Başlarda inatla "Elma da elma" diye tutturuyordum; iletişim kurabileceğime dair umudum ve iletişim kurmayı isteyecek kadar enerjim vardı. Şimdilerde ruh halime (yahut da adamına) göre "Hee," diyebiliyorum. "Ya, evet bir portakal. Hatta karpuz ulan bu. Sen ne istersen öyle olsun. Bana bulaşma da aman!"

Ama içimden "Sen ne dersen de," diyorum. "Bal gibi de bir elmadır bu. Dünyadaki bütün gerizekalılar biraraya gelseniz de bir elmayı portakal yapamazsınız nasılsa."

Anlayacağınız elmanın elma olduğunu bildiği halde baskıdan ve yalnız kalmaktan bunalıp ona portakal diyen garibanlardan biriyim ben.

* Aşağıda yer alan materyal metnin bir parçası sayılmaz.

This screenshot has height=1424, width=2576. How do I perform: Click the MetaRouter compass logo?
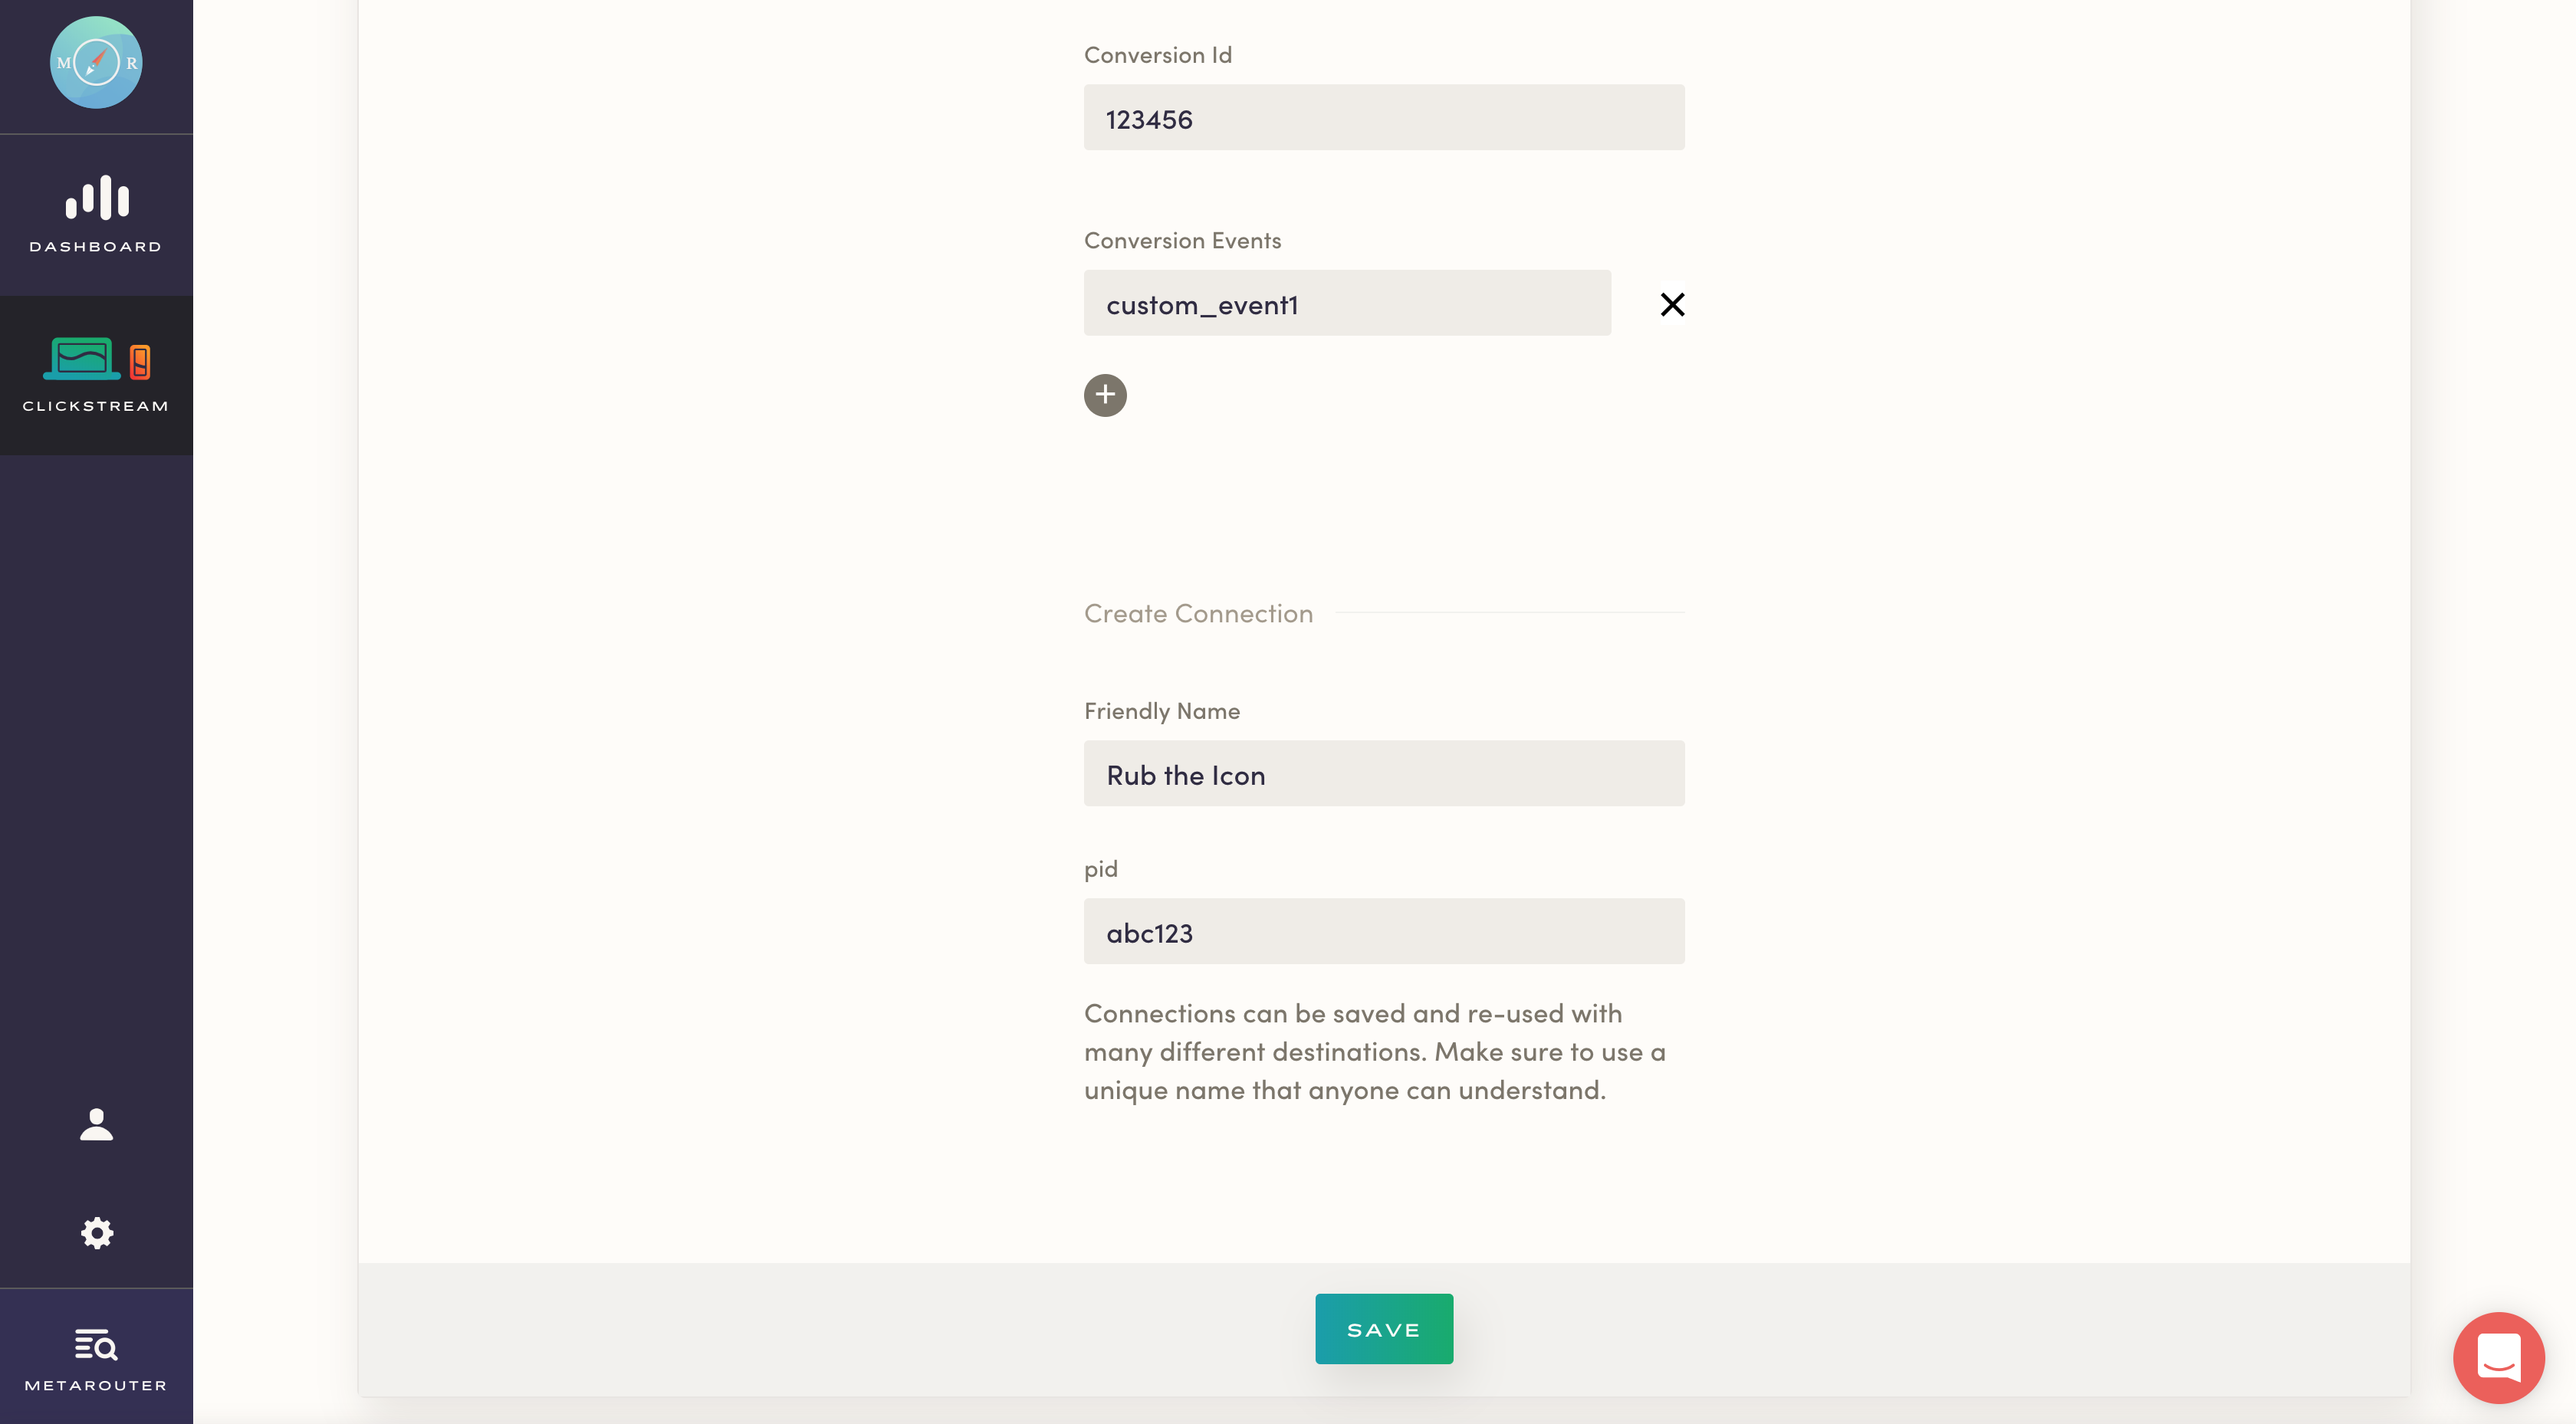click(96, 63)
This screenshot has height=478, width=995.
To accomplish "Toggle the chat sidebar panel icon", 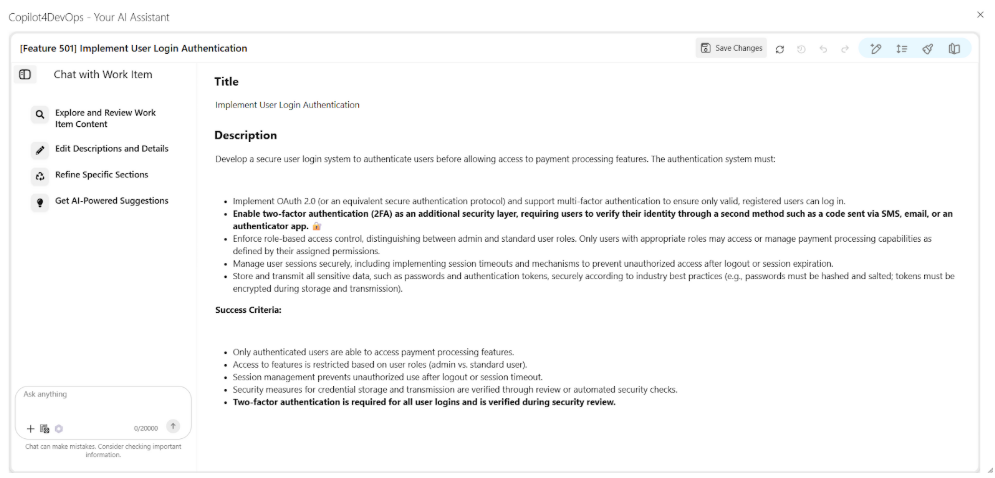I will (x=25, y=74).
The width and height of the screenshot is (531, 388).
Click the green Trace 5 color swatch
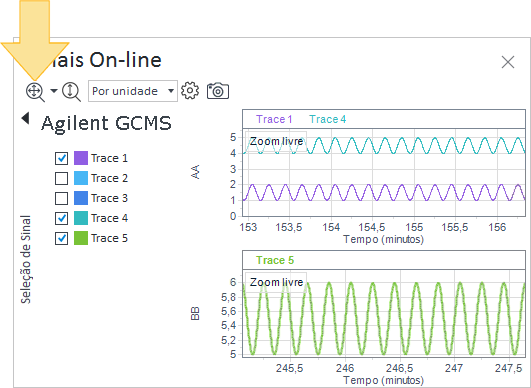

Kendi doğrusunun kimsenin işine yaramadığını fark ettiğinden -o doğruya olan inancını yitirmese bile- dillendirmekten vazgeçmiş bir turuncu elma. Ve çok şükür ki portakal taklidi yapsa da hala bir elma.

Ey dünyanın bütün uyumlu taklitçileri: Armut olmaya zorlanmışlar, kavun maskesi takmışlar, bencileyin mecburi portakallar. Siz de elma dersem çıkar mısınız ortaya? Dedim bak:

Elmaaaaaaaaaaaaaaa!

1 comment:

dory said...

Sakıncası yok tabii. Link verdiğine göre yazdıklarımı okumayı seviyorsun, adresim elinin altında olsun istiyorsun. Ben böyle yorumluyorum.